The Great Depression-era Works Progress Administration sent writers to collect oral histories from former slaves in 17 states from 1936-1938. They collected 2,000 stories, producing a body of work that can never be recreated. That said, the “WPA Slave Narratives” has problems. Historians have judged that it’s unreliable for historical research because the subjects were elderly and usually living in poverty.
Their memories didn’t always serve them, and sometimes they mistook their interviewers for government officials who could help them receive pensions, so their recollections could’ve been presented “with rose-colored glasses,” the Library of Congress states. Besides that, not all of the writers were experienced or reliable interviewers. Some were indifferent to the truth and may have censored the stories.
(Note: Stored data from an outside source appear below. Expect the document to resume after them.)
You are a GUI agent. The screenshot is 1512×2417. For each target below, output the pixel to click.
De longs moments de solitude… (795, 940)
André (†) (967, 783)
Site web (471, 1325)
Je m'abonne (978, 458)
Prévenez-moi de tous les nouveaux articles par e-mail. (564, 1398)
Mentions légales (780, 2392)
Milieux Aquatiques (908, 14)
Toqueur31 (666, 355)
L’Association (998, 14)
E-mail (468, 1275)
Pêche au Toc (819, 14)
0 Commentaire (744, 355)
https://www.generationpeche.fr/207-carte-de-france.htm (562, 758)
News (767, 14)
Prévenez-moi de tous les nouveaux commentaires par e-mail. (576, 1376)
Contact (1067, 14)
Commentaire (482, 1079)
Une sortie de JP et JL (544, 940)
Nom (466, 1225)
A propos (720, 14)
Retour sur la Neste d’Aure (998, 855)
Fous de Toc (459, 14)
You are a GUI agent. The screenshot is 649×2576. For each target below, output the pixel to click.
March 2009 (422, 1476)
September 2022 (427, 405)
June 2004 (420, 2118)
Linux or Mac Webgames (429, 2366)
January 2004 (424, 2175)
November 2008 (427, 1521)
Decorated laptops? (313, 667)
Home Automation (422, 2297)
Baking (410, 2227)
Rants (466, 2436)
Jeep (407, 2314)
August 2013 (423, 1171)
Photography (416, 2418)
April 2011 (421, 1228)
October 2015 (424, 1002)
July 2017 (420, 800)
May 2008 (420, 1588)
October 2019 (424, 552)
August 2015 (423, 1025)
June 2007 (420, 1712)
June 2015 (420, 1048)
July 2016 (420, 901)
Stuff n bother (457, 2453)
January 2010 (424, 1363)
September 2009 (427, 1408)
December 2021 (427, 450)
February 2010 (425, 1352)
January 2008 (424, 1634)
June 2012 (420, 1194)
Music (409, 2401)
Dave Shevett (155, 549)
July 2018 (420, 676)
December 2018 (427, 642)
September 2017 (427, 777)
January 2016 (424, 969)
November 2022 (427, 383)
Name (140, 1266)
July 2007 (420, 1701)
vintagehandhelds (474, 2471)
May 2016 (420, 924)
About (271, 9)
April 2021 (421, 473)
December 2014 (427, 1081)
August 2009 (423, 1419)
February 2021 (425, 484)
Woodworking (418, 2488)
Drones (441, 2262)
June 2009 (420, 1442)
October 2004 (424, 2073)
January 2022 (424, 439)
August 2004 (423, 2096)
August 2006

The Library of Congress made the full narratives and photos available in 2002, and they can be found at loc.gov. These are snippets from some of the narratives of former slaves who lived in Dallas, including one who lived in Oak Cliff’s Tenth Street Historic District.
In Texas, the end of slavery wasn’t announced until June 19, 1865, two-and-a-half years after the Emancipation Proclamation took effect, on Jan. 1, 1863. After the Civil War, some slaveholders moved to Texas in order to keep people enslaved.
Stated age: About 82
Residence: 1120 E. Tenth St.
Hursey was born in Louisiana, and his family was sold to Jim Boling of Red River County, Texas, when he was a child. The day he left the plantation with his parents and siblings, Hursey recalled that Jim Boling called him over and gave him a cup of sweet coffee. “He thought considerable plenty of me,” Hursey said. His mother and father worked for farmers after emancipation, and the children had to work too. Hursey attended school for one week and taught himself to read with the help of friends. He became a preacher and at the time of the interview, described himself as “head prophet of the world.”
Stated age: 77
Address: Owned a restaurant at 1301 Marilla St.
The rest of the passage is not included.